For the time being multiple disciplines regard the modern theory of the business cycles as belonging to their fields of interest. Historians of the economic thought are engaged in the reconstruction of the theoretical content and oftentimes in the evaluation of the economic policy consequences. Here the analysis of the methodological background is only of marginal importance. Studies that reckon methodological analysis as a crucial constituent in the theoretical reconstruction has appeared only very recently. These efforts ought to be regarded as pathbreaking initiations (for the most important item, see: De Vroey, M. : A History of Macroeconomics from Keynes to Lucas and Beyond. Cambridge: Cambridge University Press). By contrast, modern philosophy of economics has put the study of modern macroeconomics under the general interest in economic methodology. It means that the methodological peculiarities specific to modern business-cycle theories cannot receive special attention. The discourse here is about the methodology of “economics” as such rather than about the methodology of one of its element worth of interest. One of the few exceptions picked as its subject the methodological recommendations of an emblematic chapter of business-cycle theory (Mäki, Uskali : The Methodology of Positive Economics. Cambridge: Cambridge University Press). It is still a question whether these ideas can be extended to the post-Friedmanian achievements.
According to the present stage of our discipline, these two approaches (the history of the economic thought and the methodology of economics) are two distinct directions. Considering methodological aspects in the history of economics is further hindered by the fact that methodology as a subdiscipline started out as being treated by the historiography of economics as troublesome and void (Weintraub, E. Roy : Methodology Doesn’t Matter, But the History of Thought Might, Scandinavian Journal of Economics, 91(2): 477-493). One of the most worrying consequences of this situation is the fact that new insights occurred in methodology cannot or can only slowly and superficially build into the historiographical narratives. A methodologically oriented history of modern business-cycle theories can fill this lacuna. The mere existence of this lacuna refers to the problem that the positive content of a theory can hardly be separated from the methodological foundations on which it was created. What we conceive of the possibility of accumulating knowledge of the surrounding reality; of the roles our assumptions underlying our models play; or of the relationship between our theory and the rival approaches: these considerations require solid methodological footing that may change how we interpret the very theoretical content.

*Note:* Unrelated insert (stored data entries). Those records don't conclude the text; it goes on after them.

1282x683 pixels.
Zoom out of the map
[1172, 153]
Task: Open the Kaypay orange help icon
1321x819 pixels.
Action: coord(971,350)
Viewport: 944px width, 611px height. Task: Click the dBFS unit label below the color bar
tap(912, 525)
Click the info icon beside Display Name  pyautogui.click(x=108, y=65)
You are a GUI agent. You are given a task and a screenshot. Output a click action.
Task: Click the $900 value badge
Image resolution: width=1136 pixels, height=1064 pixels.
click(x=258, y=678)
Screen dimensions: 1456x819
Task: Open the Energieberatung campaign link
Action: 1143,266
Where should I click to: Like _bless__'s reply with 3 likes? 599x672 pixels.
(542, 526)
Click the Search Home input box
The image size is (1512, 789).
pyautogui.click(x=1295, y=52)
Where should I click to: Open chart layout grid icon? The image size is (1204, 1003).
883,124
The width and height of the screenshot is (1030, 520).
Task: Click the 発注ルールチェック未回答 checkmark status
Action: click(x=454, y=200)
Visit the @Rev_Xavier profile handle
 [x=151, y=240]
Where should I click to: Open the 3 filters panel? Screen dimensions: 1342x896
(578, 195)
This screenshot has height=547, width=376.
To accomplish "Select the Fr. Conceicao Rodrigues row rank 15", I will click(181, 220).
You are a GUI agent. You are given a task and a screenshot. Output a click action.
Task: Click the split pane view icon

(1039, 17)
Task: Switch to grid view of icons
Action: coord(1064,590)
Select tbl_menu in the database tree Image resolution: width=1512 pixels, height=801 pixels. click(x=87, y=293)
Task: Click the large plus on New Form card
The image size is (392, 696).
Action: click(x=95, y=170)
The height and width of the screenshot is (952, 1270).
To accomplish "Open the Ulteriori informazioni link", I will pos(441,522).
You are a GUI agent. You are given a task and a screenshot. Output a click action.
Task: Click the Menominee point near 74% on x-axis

It is enough to refer to the enduring debates around the use of some fundamental concepts such as voluntary unemployment. If one does not pay attention to the fact that modern business-cycle theories made enquiries into the nature of the voluntary component of unemployment, she will think that these theories regarded unemployment as purely voluntary. However, recognizing this peculiarity requires us to clarify the relation of models to reality—which amounts to a methodological analysis.